Dengan makin menyempitnya arcus pubis, oksiput tidak dapat keluar
secara langsung di bawah simpisis pubis, tetapi terdorong kuat jauh
kebawah pada permukaan ramus ischiopubicus. Selanjutnya, perineum
menjadi sangat terdistensi dan, dengan demikian, memiliki peluang
besar untuk mengalami laserasi (Cunningham 2009, p.467).

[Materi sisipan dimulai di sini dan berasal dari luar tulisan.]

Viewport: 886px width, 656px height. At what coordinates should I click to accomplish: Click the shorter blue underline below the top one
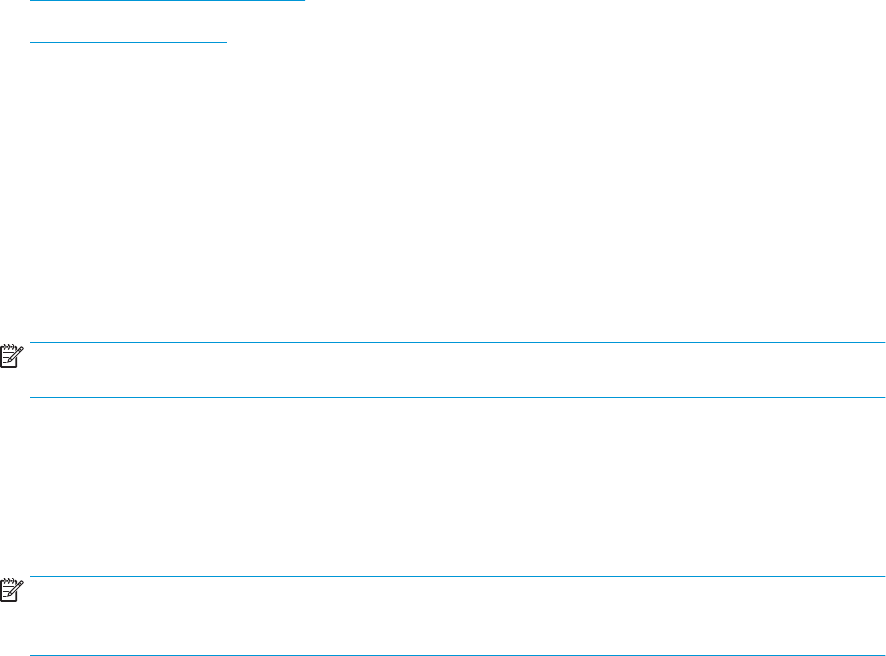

d) Dimensi janin pada Disproporsi Fetopelvik
Ukuran janin saja, jarang menjadi penjelasan yang sesuai untuk
persalinan yang gagal. Sebagian besar kasus disproporsi muncul pada
janin yang beratnya cukup dalam kisaran populasi obstetri umum. Dua
pertiga neonatus yang memerlukan persalinan dengan seksio sesarea
setelah pelahiran dengan forseps yang gagal, memiliki berat badan
kurang dari 3700g. Karena itu, faktor-faktor lain, seperti malposisi
kepala, menghalangi perjalanan janin melewati jalan lahir. Keadaan ini
meliputi asinklitismus, posisi oksiput posterior, dan presentasi wajah
atau dahi (Cunningham 2009, p.467).
II.1.3.4 Komplikasi Distosia
Distosia, terutama jika persalinan lama, menyebabkan peningkatan insiden
beberapa komplikasi obstetri dan neonatus yang lazim
a. Ruptur Uterus
Penipisan segmen bawah rahim yang abnormal menimbulkan bahaya
serius selama persalinan lama, terutama pada perempuan dengan paritas
tinggi dan pada mereka dengan riwayat persalinan dengan seksio sesarea.

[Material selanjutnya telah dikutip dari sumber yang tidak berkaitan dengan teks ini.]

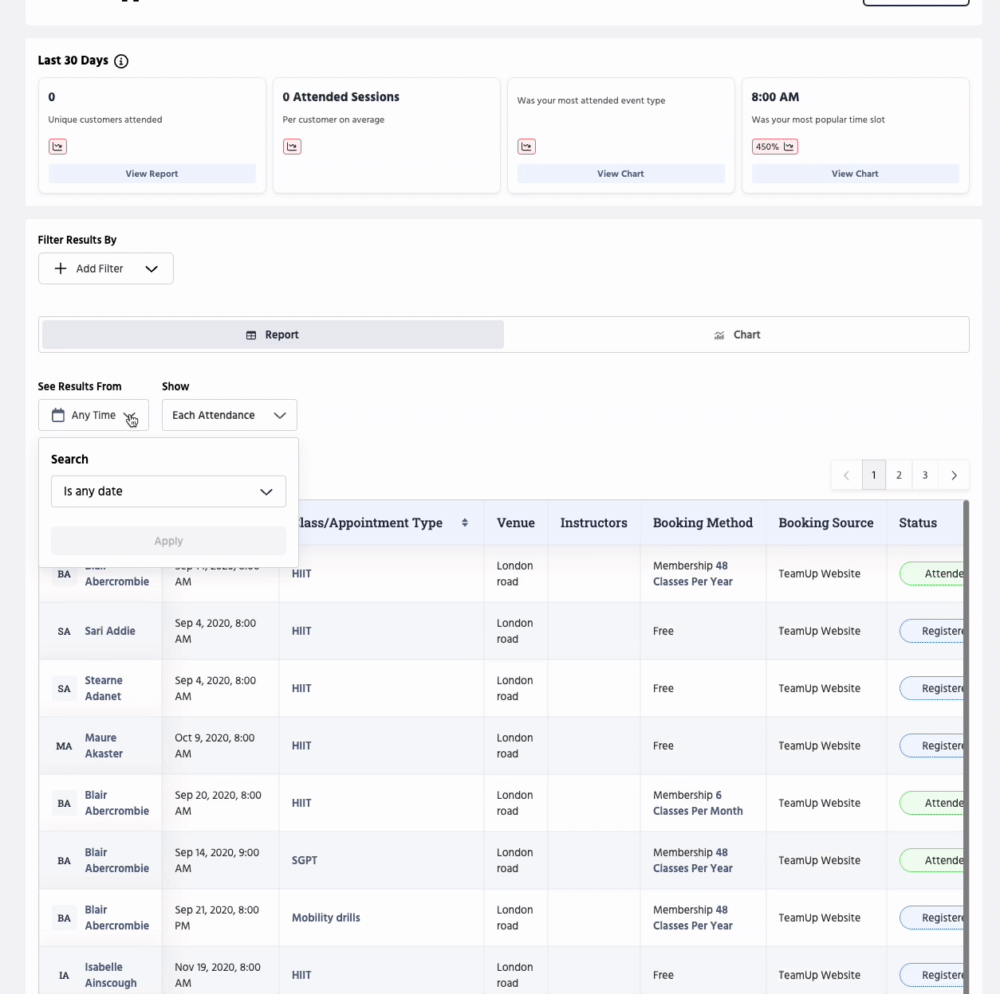Expand the Add Filter dropdown chevron
Image resolution: width=1000 pixels, height=994 pixels.
click(151, 269)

Jika disproporsi sangat jelas sehingga tidak ada engagement atau penurunan,
segmen bawah rahim menjadi sangat teregang, dan dapat diikuti oleh ruptur
(Cunningham 2009, p.470).
b. Pembentukan Fistula
Pada distosia, bagian terendah tertahan kuat di dalam pintu atas
panggul dan tidak ada kemajuan untuk waktu yang lama. Jaringan jalan lahir
yang membentang antara bagian terdepan dan dinding panggul dapat terkena
tekanan yang berlebihan. Karena sirkulasi terganggu, dapat terjadi nekrosis
dan menjadi jelas beberapa hari setelah persalinan sebagai fistula
vesikovaginal, vesikoservikal, atau rektovaginal (Cunningham 2009, p.471).
c. Cedera Dasar Panggul
Cedera pada otot dasar panggul, persarafan, atau fasia penghubung
adalah konsekuensi persalinan pervaginam yang sering terjadi, terutama jika
pelahirannya sulit. Selama kelahiran bayi, dasar panggul terkena tekanan ke
arah bawah dari usaha meneran ibu, kekuatan meregang ini dan dasar
panggul yang terdistensi, menyebabkan perubahan fungsional dan anatomis
pada otot, saraf dan jaringan ikat. Terdapat beberapa masalah yaitu efek pada
dasar panggul selama melahirkan menyebabkan inkontinensia urin dan alvi
serta prolapsus organ panggul (Cunningham 2009, p.471).